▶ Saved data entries
┌──

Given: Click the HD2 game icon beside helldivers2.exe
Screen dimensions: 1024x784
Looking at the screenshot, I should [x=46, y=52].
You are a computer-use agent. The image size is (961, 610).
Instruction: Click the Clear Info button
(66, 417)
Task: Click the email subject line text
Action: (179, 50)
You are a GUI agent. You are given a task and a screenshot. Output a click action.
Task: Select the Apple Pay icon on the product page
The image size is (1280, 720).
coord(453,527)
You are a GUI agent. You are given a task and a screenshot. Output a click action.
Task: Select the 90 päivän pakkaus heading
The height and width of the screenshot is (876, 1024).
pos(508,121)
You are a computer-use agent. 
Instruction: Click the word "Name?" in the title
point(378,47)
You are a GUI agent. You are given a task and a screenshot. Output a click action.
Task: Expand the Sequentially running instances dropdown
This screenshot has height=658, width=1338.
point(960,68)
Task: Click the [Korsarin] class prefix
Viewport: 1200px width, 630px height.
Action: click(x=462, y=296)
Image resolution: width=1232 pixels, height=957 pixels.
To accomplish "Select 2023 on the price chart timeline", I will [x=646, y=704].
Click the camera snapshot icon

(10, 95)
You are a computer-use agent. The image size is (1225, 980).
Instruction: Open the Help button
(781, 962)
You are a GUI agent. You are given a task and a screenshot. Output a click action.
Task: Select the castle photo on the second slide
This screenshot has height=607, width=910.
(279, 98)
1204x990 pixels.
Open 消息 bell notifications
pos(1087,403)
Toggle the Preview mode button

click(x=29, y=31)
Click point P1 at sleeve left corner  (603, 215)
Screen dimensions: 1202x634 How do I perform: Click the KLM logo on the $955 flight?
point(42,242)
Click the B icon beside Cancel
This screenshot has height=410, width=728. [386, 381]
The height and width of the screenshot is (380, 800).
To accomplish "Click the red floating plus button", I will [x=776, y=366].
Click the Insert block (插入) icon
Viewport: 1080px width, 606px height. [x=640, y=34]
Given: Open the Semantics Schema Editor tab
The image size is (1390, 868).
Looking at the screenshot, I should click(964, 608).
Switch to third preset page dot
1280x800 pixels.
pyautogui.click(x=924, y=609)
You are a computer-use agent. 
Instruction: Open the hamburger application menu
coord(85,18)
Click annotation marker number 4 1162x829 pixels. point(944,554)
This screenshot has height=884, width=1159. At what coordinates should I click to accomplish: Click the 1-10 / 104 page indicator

└──

▶ Work task
The response should be an exact copy of the lines from the one with "Instruction: Open the Help button" through the end of the data, with no other text.

▶ Reply
Instruction: Open the Help button
(781, 962)
You are a GUI agent. You are given a task and a screenshot. Output a click action.
Task: Select the castle photo on the second slide
This screenshot has height=607, width=910.
(279, 98)
1204x990 pixels.
Open 消息 bell notifications
pos(1087,403)
Toggle the Preview mode button

click(x=29, y=31)
Click point P1 at sleeve left corner  (603, 215)
Screen dimensions: 1202x634 How do I perform: Click the KLM logo on the $955 flight?
point(42,242)
Click the B icon beside Cancel
This screenshot has height=410, width=728. [386, 381]
The height and width of the screenshot is (380, 800).
To accomplish "Click the red floating plus button", I will [x=776, y=366].
Click the Insert block (插入) icon
Viewport: 1080px width, 606px height. [x=640, y=34]
Given: Open the Semantics Schema Editor tab
The image size is (1390, 868).
Looking at the screenshot, I should click(964, 608).
Switch to third preset page dot
1280x800 pixels.
pyautogui.click(x=924, y=609)
You are a computer-use agent. 
Instruction: Open the hamburger application menu
coord(85,18)
Click annotation marker number 4 1162x829 pixels. point(944,554)
This screenshot has height=884, width=1159. At what coordinates should I click to accomplish: Click the 1-10 / 104 page indicator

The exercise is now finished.